-------- Exercise materials --------

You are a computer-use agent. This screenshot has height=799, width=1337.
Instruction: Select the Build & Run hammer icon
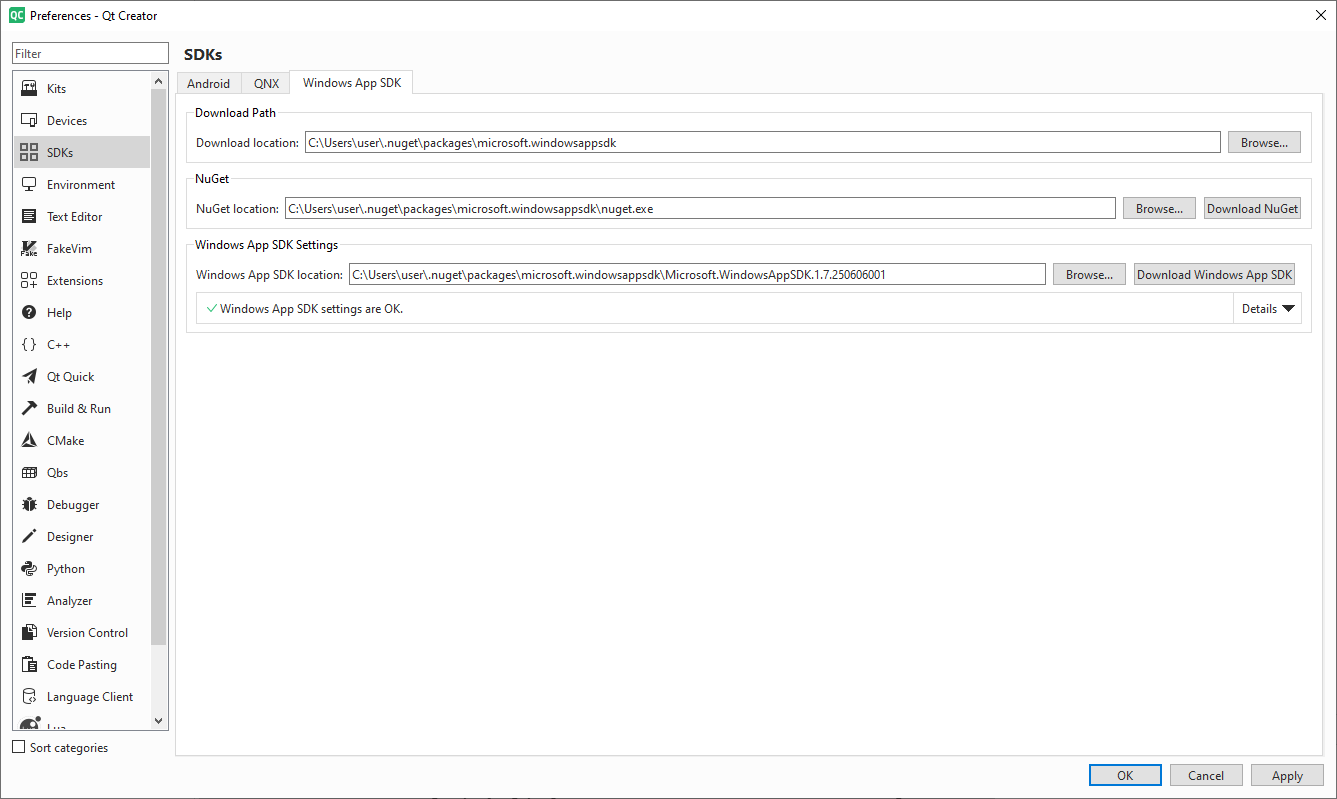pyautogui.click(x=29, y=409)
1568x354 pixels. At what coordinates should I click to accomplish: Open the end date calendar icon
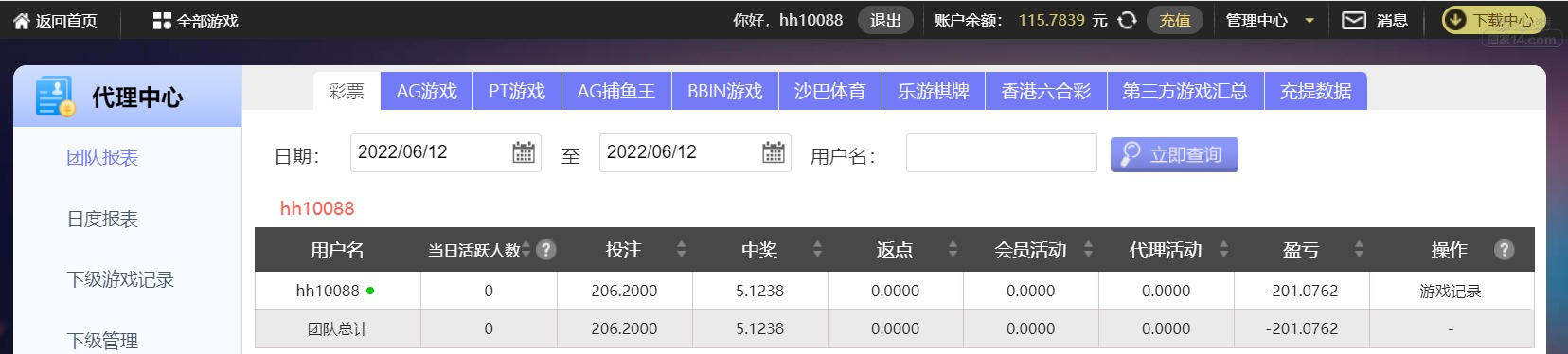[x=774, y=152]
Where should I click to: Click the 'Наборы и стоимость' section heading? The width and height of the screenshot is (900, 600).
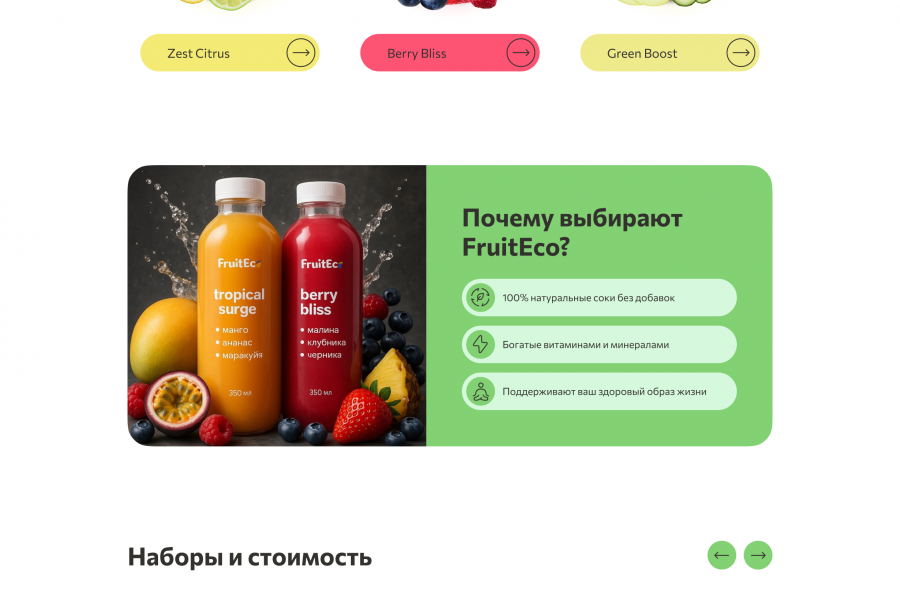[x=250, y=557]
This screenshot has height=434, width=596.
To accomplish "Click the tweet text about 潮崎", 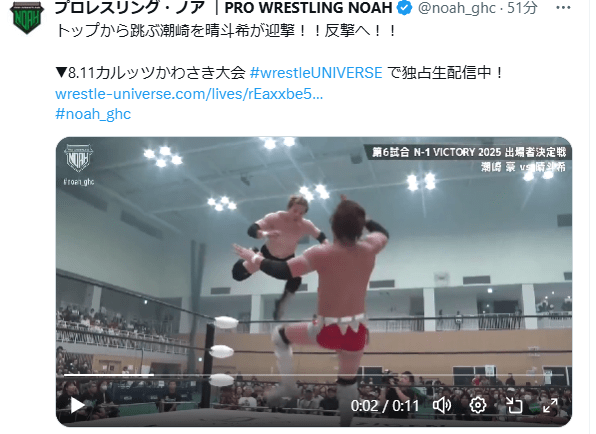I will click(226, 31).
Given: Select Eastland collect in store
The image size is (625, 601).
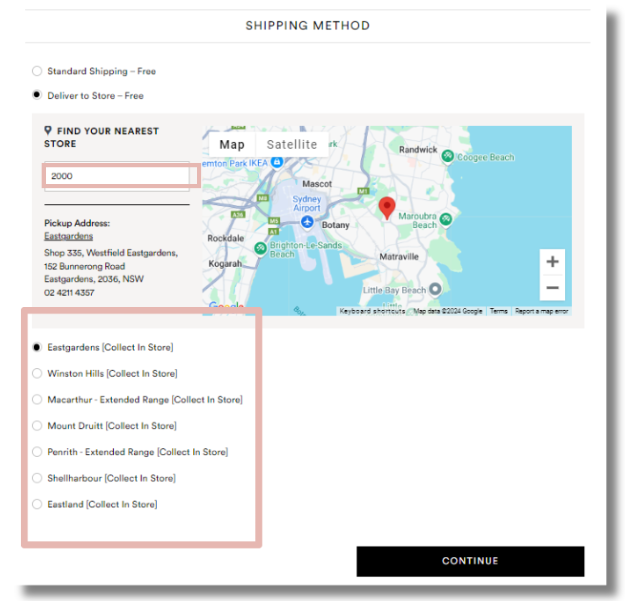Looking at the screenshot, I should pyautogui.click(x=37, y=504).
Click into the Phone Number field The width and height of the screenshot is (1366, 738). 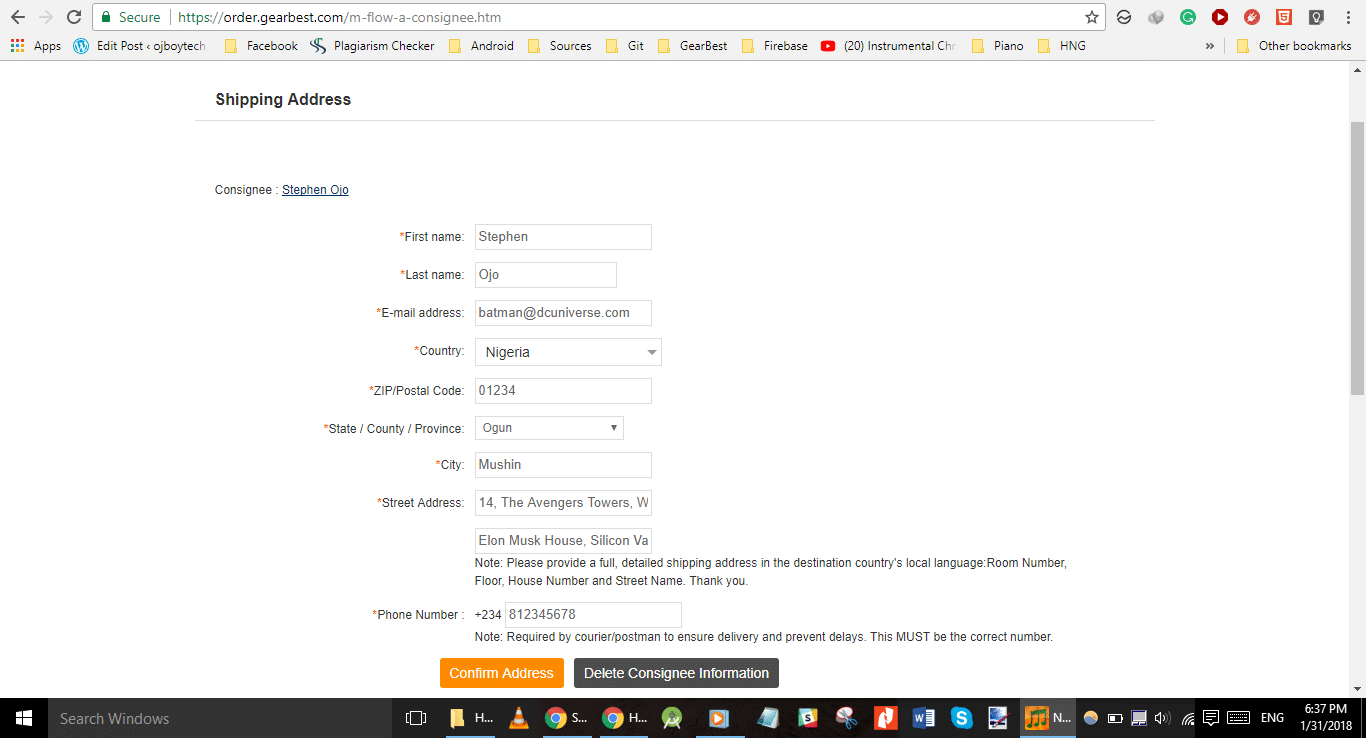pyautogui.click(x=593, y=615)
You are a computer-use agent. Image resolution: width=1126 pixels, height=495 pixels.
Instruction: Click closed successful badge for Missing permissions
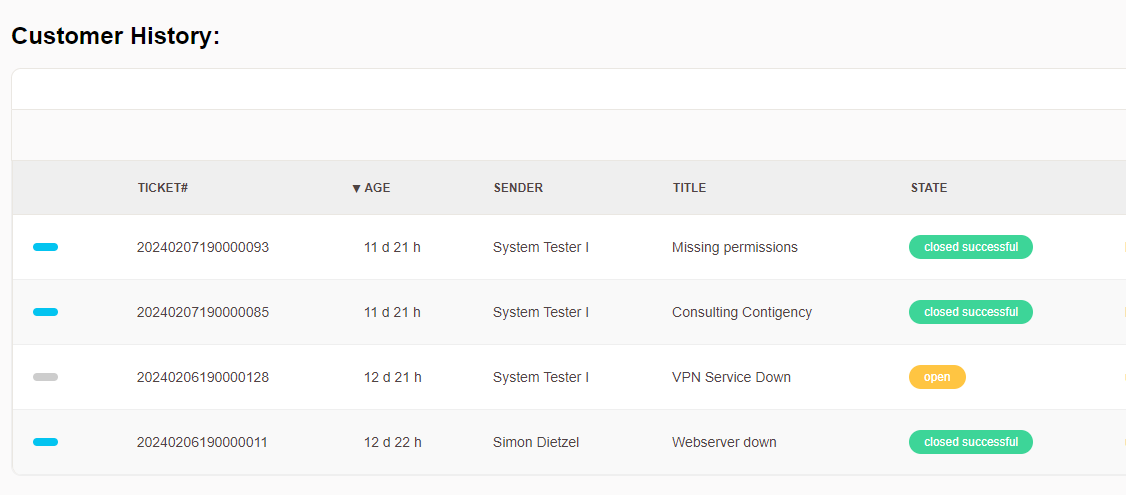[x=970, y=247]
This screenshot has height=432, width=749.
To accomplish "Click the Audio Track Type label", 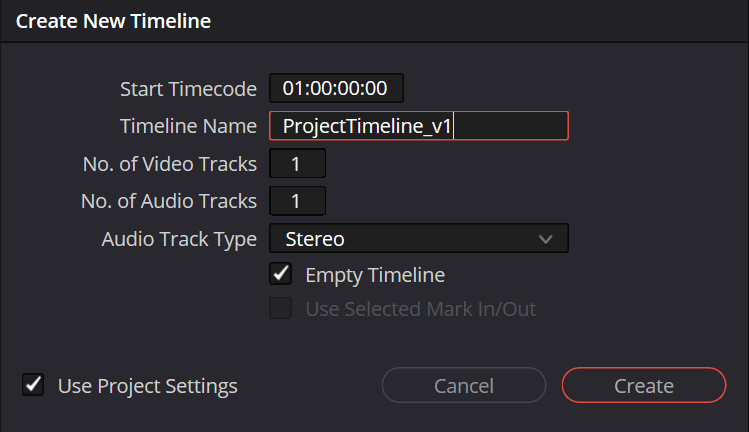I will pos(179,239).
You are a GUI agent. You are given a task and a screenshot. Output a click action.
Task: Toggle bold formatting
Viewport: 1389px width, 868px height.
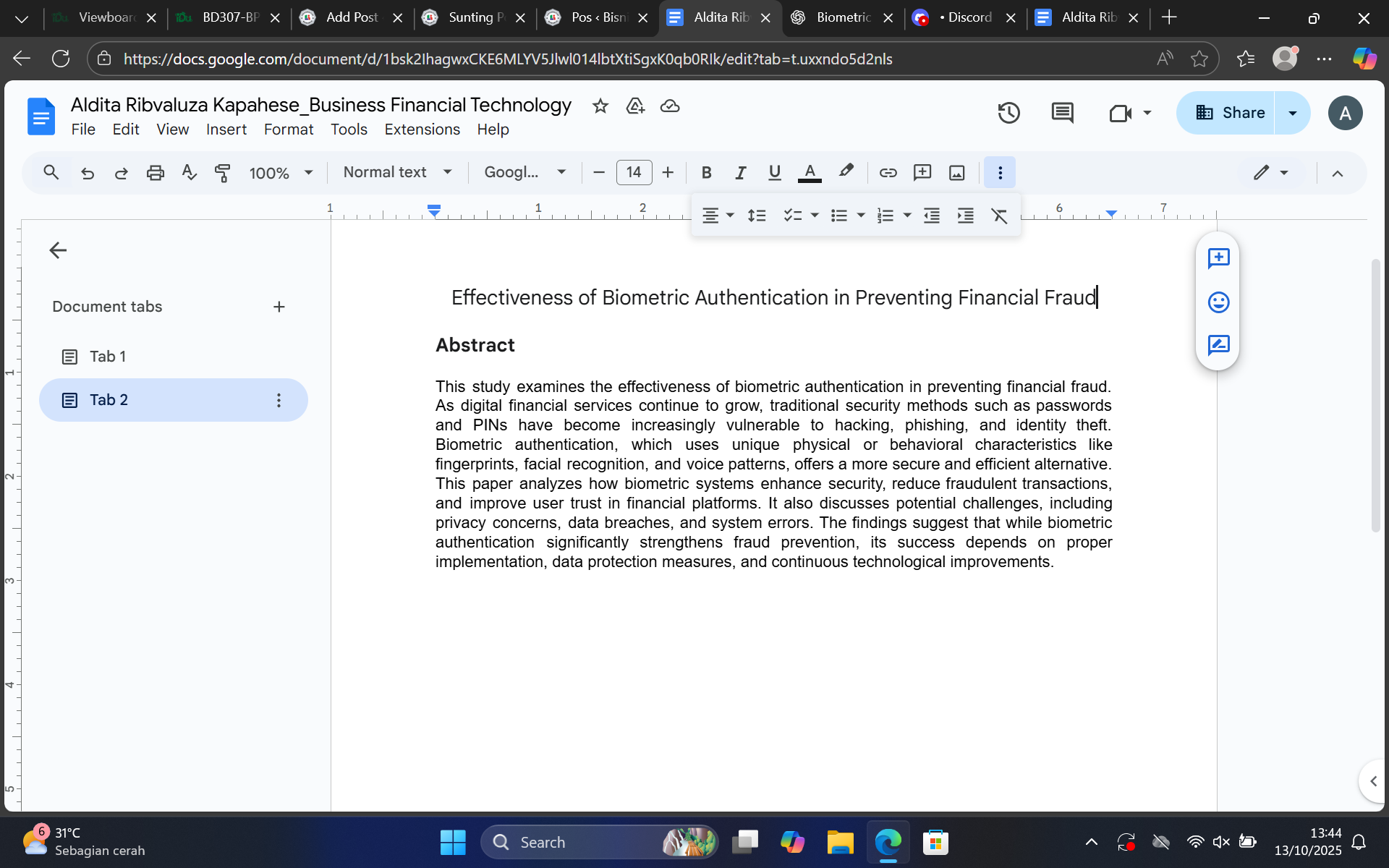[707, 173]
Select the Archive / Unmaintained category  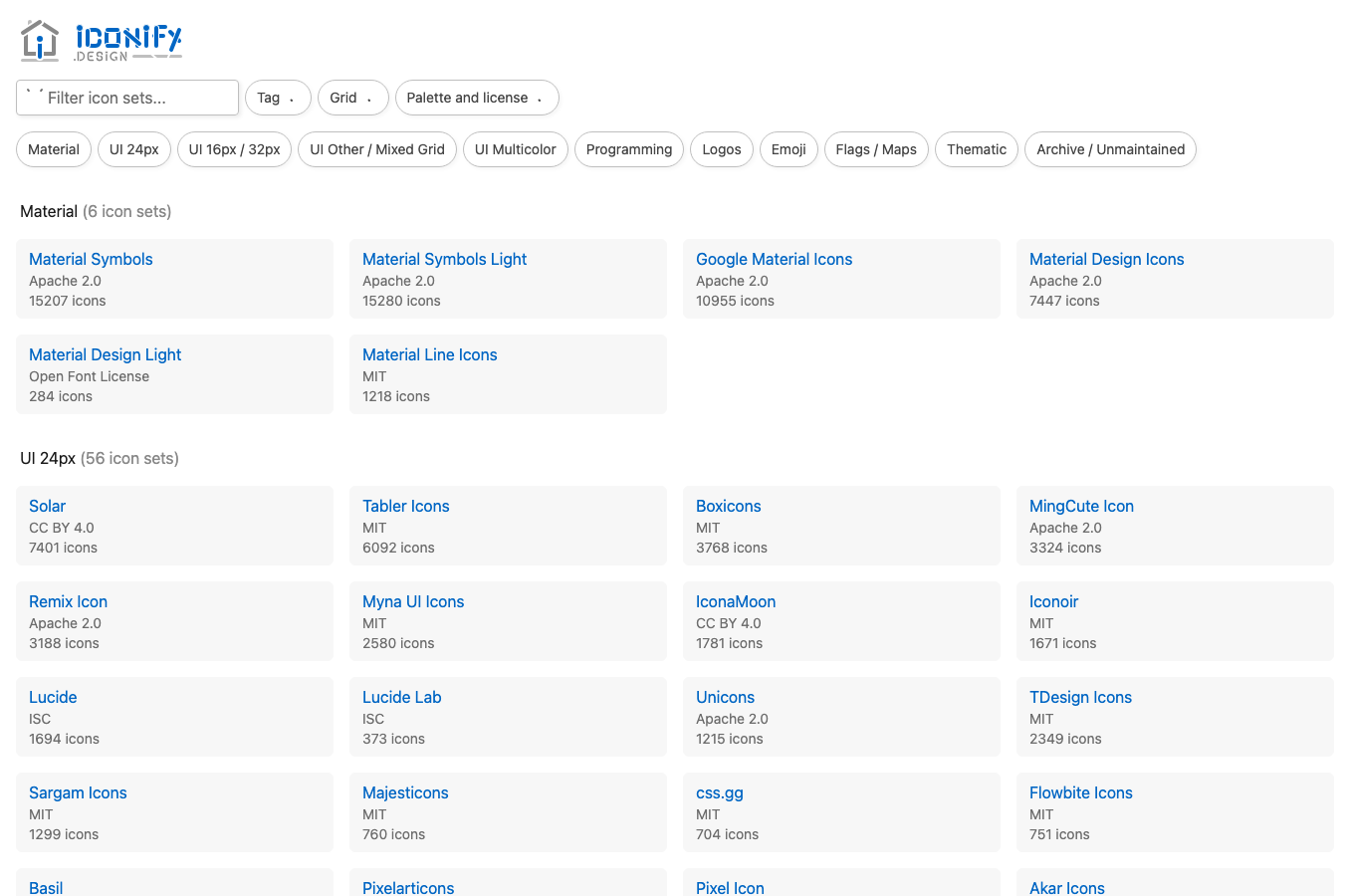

--------

■ What is expected: Restate, word for word, each line from the one with "Task: Toggle bold formatting" to the end of the entries, both included, and keep every picture out.

■ Problem solution:
Task: Toggle bold formatting
Viewport: 1389px width, 868px height.
[707, 173]
Select the Archive / Unmaintained category  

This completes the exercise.